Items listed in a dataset
+++++

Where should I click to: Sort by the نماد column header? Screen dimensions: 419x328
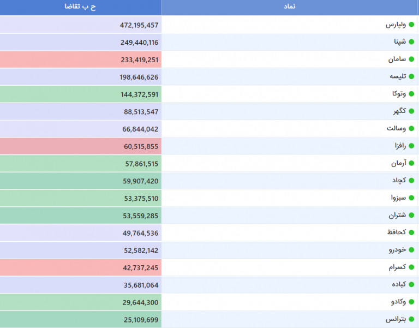pyautogui.click(x=290, y=7)
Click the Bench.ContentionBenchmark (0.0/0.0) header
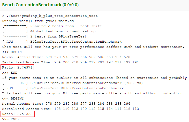The width and height of the screenshot is (189, 122). click(41, 5)
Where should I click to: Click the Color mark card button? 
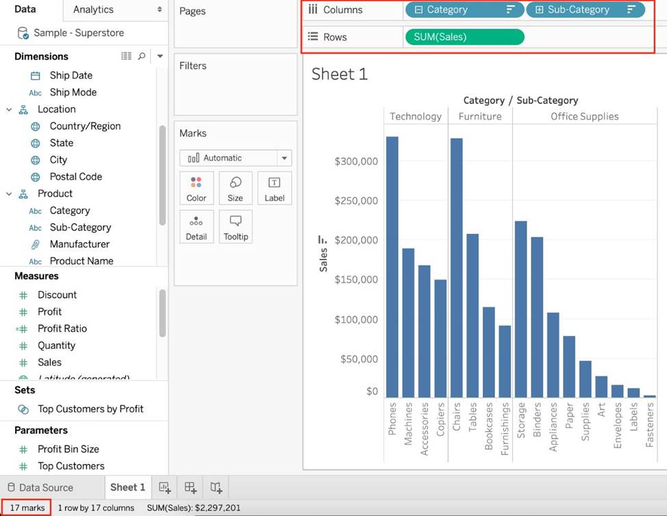click(197, 188)
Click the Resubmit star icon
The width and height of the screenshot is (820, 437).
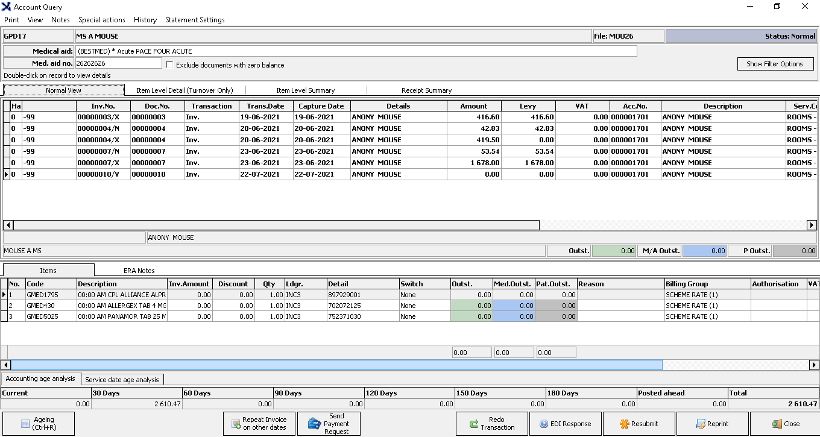(x=624, y=424)
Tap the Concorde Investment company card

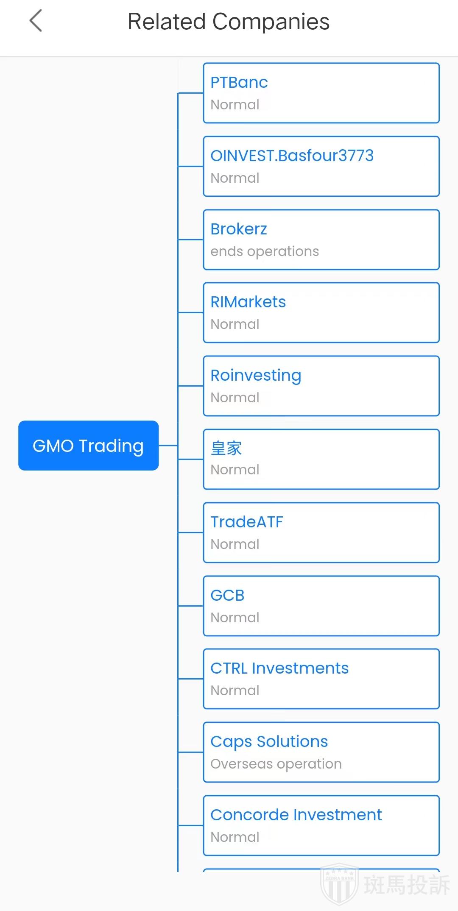pyautogui.click(x=321, y=825)
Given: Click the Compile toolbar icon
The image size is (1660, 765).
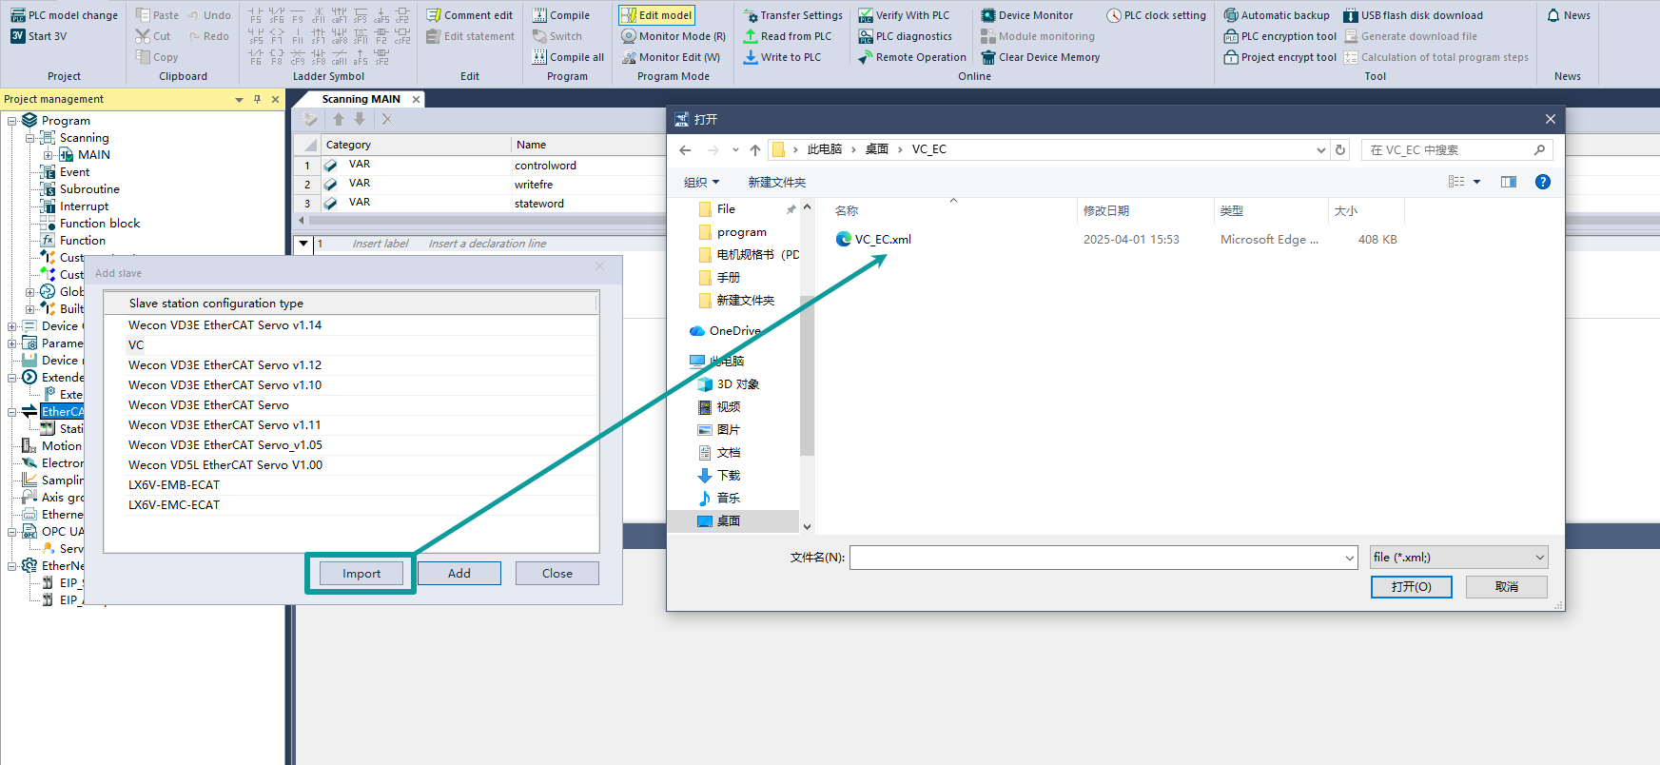Looking at the screenshot, I should [539, 15].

+++++

Exclude the pictures and write out exactly the lines from the one holding "Tap the Concorde Investment company card" through the end of the entries, inclusive, and only those.

Tap the Concorde Investment company card

pyautogui.click(x=321, y=825)
Given: Click the Compile toolbar icon
The image size is (1660, 765).
Looking at the screenshot, I should [539, 15].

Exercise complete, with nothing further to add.